| 任务要求 |
请根据下方关于抽样阶段的文本回答以下问题:
1. PERCENT 模式与哪一种 GoogleSQL 抽样方式类似?
2. 在文档模式下,指定的数字必须是什么类型的值?
3. 如果提供的数字大于返回的文档总数,结果会怎样?

试阅

说明

从上一阶段的结果中返回一个非确定性样本。

支持两种模式:

  • DOCUMENTS 模式允许对指定数量的文档进行抽样
    • 此模式与 GoogleSQL.RESERVOIR 类似,它会输出大小为 n 的样本,其中,任何大小为 n 的样本出现的可能性都相同。
  • PERCENT 模式允许对指定百分比的文档进行抽样
    • 此模式与 GoogleSQL.BERNOULLI 类似,每个文档都是以相同的 percent 概率独立选择的。这样一来,平均会返回 #documents * percent / 100 个文档。

语法

Node.js

  const sampled = await db.pipeline()
    .database()
    .sample(50)
    .execute();

  const sampled = await db.pipeline()
    .database()
    .sample({ percent: 0.5 })
    .execute();

行为

文档模式

文档模式会以随机顺序检索指定数量的文档。 指定的数字必须是非负 INT64 值。

例如,对于以下集合:

Node.js

await db.collection('cities').doc('SF').set({name: 'San Francsico', state: 'California'});
await db.collection('cities').doc('NYC').set({name: 'New York City', state: 'New York'});
await db.collection('cities').doc('CHI').set({name: 'Chicago', state: 'Illinois'});

文档模式下的抽样阶段可用于从该集合中检索非确定性的结果子集。

Node.js

const sampled = await db.pipeline()
    .collection("/cities")
    .sample(1)
    .execute();

在此示例中,系统将仅随机返回 1 个文档。

  {name: 'New York City', state: 'New York'}

如果提供的数字大于返回的文档总数,则会以随机顺序返回所有文档。

| 数据集条目 |
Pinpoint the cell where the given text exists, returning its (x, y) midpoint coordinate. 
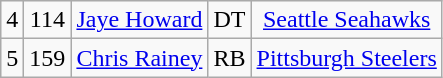
Seattle Seahawks (346, 20)
5 (12, 58)
Pittsburgh Steelers (346, 58)
114 (48, 20)
4 (12, 20)
Jaye Howard (140, 20)
DT (230, 20)
RB (230, 58)
159 (48, 58)
Chris Rainey (140, 58)
For the text-containing cell, return its midpoint in [X, Y] coordinate format. 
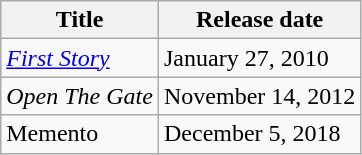
Memento [80, 134]
First Story [80, 58]
December 5, 2018 [259, 134]
Title [80, 20]
January 27, 2010 [259, 58]
Release date [259, 20]
Open The Gate [80, 96]
November 14, 2012 [259, 96]
Capture the cell that displays the provided text and extract its [x, y] central coordinate. 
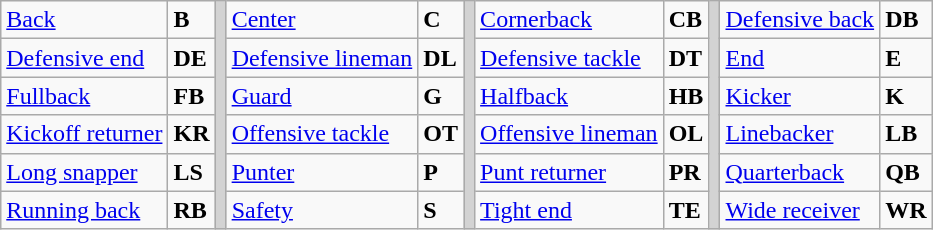
OL [686, 134]
DL [441, 58]
DE [192, 58]
FB [192, 96]
QB [906, 172]
CB [686, 20]
Kickoff returner [84, 134]
Running back [84, 210]
Kicker [800, 96]
G [441, 96]
HB [686, 96]
End [800, 58]
DB [906, 20]
Back [84, 20]
Guard [322, 96]
Defensive back [800, 20]
OT [441, 134]
Punter [322, 172]
LS [192, 172]
Linebacker [800, 134]
K [906, 96]
Long snapper [84, 172]
Wide receiver [800, 210]
Offensive lineman [570, 134]
Offensive tackle [322, 134]
P [441, 172]
WR [906, 210]
B [192, 20]
Defensive lineman [322, 58]
KR [192, 134]
LB [906, 134]
Safety [322, 210]
Fullback [84, 96]
Punt returner [570, 172]
E [906, 58]
S [441, 210]
RB [192, 210]
TE [686, 210]
Tight end [570, 210]
C [441, 20]
Cornerback [570, 20]
Quarterback [800, 172]
DT [686, 58]
PR [686, 172]
Halfback [570, 96]
Center [322, 20]
Defensive end [84, 58]
Defensive tackle [570, 58]
Detect which cell encompasses the target text, then output its [X, Y] center coordinate. 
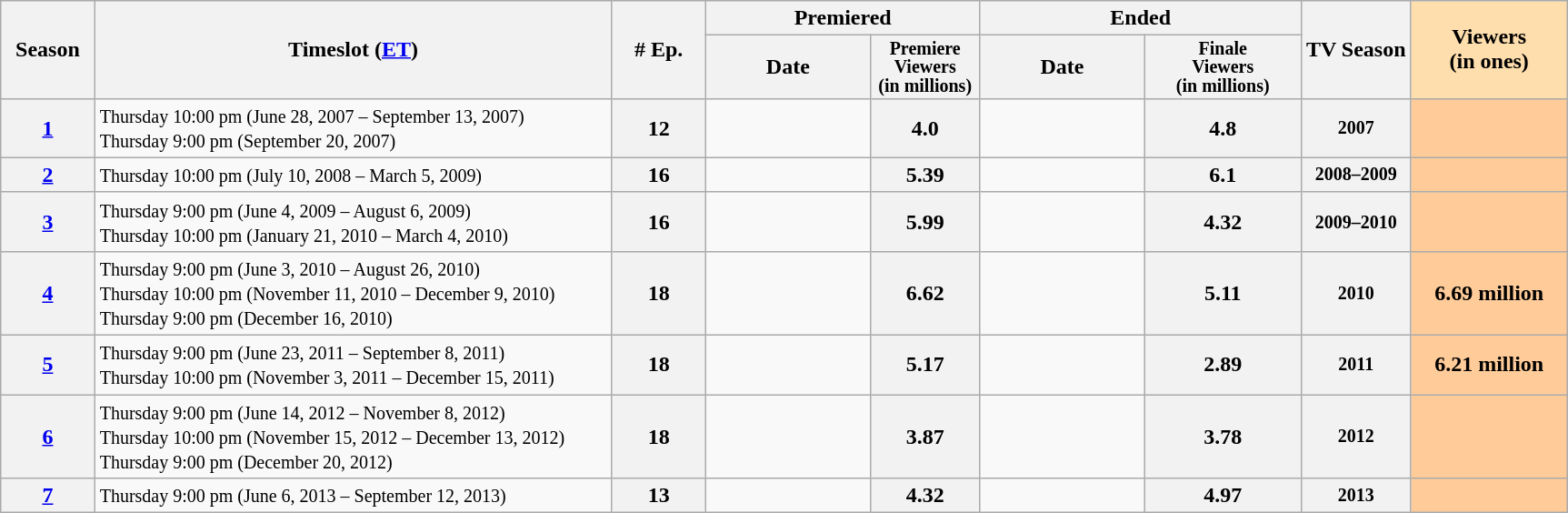
Premiered [843, 18]
2011 [1356, 365]
6 [47, 436]
Thursday 10:00 pm (July 10, 2008 – March 5, 2009) [353, 175]
1 [47, 127]
3.87 [925, 436]
4.0 [925, 127]
Thursday 9:00 pm (June 4, 2009 – August 6, 2009)Thursday 10:00 pm (January 21, 2010 – March 4, 2010) [353, 222]
5.99 [925, 222]
2010 [1356, 293]
4.8 [1223, 127]
Thursday 10:00 pm (June 28, 2007 – September 13, 2007)Thursday 9:00 pm (September 20, 2007) [353, 127]
5 [47, 365]
2.89 [1223, 365]
2012 [1356, 436]
FinaleViewers(in millions) [1223, 67]
6.62 [925, 293]
Viewers(in ones) [1489, 50]
2009–2010 [1356, 222]
5.17 [925, 365]
Season [47, 50]
4.97 [1223, 495]
6.21 million [1489, 365]
3 [47, 222]
2008–2009 [1356, 175]
TV Season [1356, 50]
Thursday 9:00 pm (June 14, 2012 – November 8, 2012)Thursday 10:00 pm (November 15, 2012 – December 13, 2012)Thursday 9:00 pm (December 20, 2012) [353, 436]
6.1 [1223, 175]
Ended [1140, 18]
Thursday 9:00 pm (June 23, 2011 – September 8, 2011)Thursday 10:00 pm (November 3, 2011 – December 15, 2011) [353, 365]
2007 [1356, 127]
6.69 million [1489, 293]
Thursday 9:00 pm (June 3, 2010 – August 26, 2010)Thursday 10:00 pm (November 11, 2010 – December 9, 2010)Thursday 9:00 pm (December 16, 2010) [353, 293]
13 [658, 495]
PremiereViewers(in millions) [925, 67]
5.11 [1223, 293]
Timeslot (ET) [353, 50]
3.78 [1223, 436]
# Ep. [658, 50]
2013 [1356, 495]
Thursday 9:00 pm (June 6, 2013 – September 12, 2013) [353, 495]
12 [658, 127]
7 [47, 495]
5.39 [925, 175]
2 [47, 175]
4 [47, 293]
Detect which cell encompasses the target text, then output its [X, Y] center coordinate. 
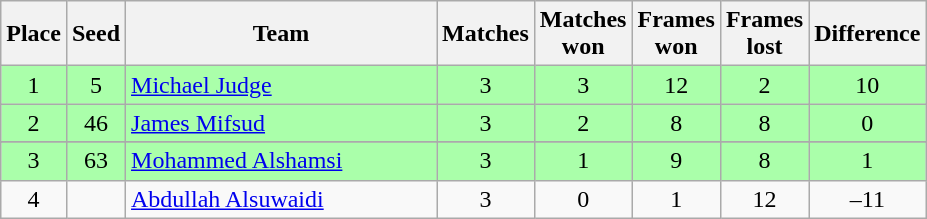
Matches [486, 34]
Team [282, 34]
Abdullah Alsuwaidi [282, 199]
Place [34, 34]
Michael Judge [282, 85]
10 [868, 85]
–11 [868, 199]
James Mifsud [282, 123]
4 [34, 199]
9 [676, 161]
Seed [96, 34]
63 [96, 161]
5 [96, 85]
46 [96, 123]
Matches won [583, 34]
Frames won [676, 34]
Difference [868, 34]
Mohammed Alshamsi [282, 161]
Frames lost [764, 34]
For the text-containing cell, return its midpoint in [X, Y] coordinate format. 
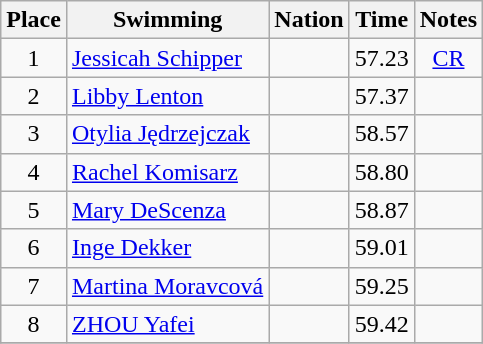
2 [34, 96]
Mary DeScenza [167, 210]
Martina Moravcová [167, 286]
Libby Lenton [167, 96]
1 [34, 58]
Rachel Komisarz [167, 172]
6 [34, 248]
5 [34, 210]
58.87 [382, 210]
Nation [309, 20]
Notes [448, 20]
Time [382, 20]
57.37 [382, 96]
59.42 [382, 324]
Inge Dekker [167, 248]
Jessicah Schipper [167, 58]
Otylia Jędrzejczak [167, 134]
Place [34, 20]
59.01 [382, 248]
57.23 [382, 58]
58.80 [382, 172]
4 [34, 172]
CR [448, 58]
58.57 [382, 134]
ZHOU Yafei [167, 324]
Swimming [167, 20]
59.25 [382, 286]
3 [34, 134]
7 [34, 286]
8 [34, 324]
Extract the (X, Y) coordinate from the center of the cell holding the provided text.  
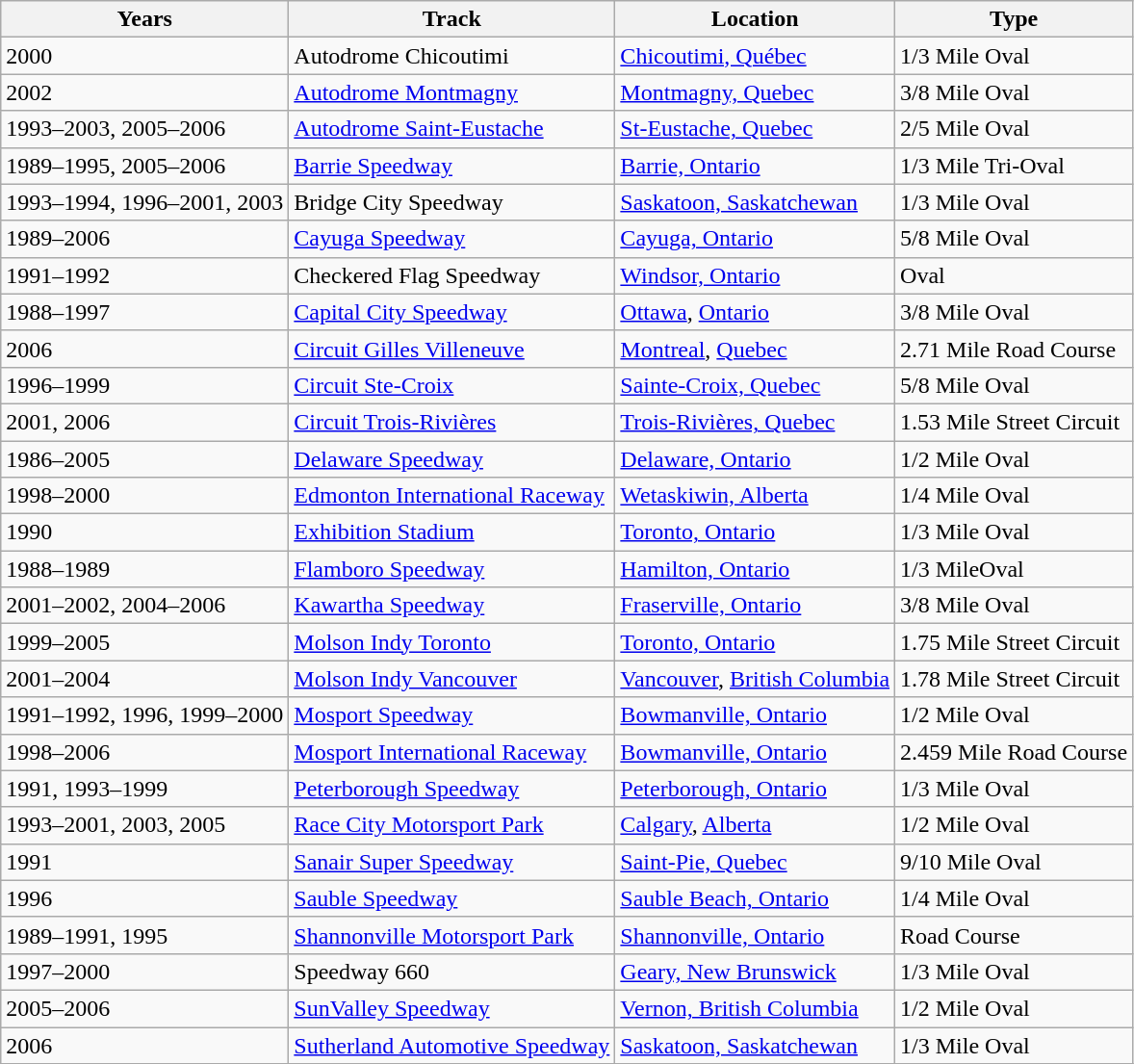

| 答案如下 |
1. 与 GoogleSQL.BERNOULLI 类似。
2. 必须是非负 INT64 值。
3. 会以随机顺序返回所有文档。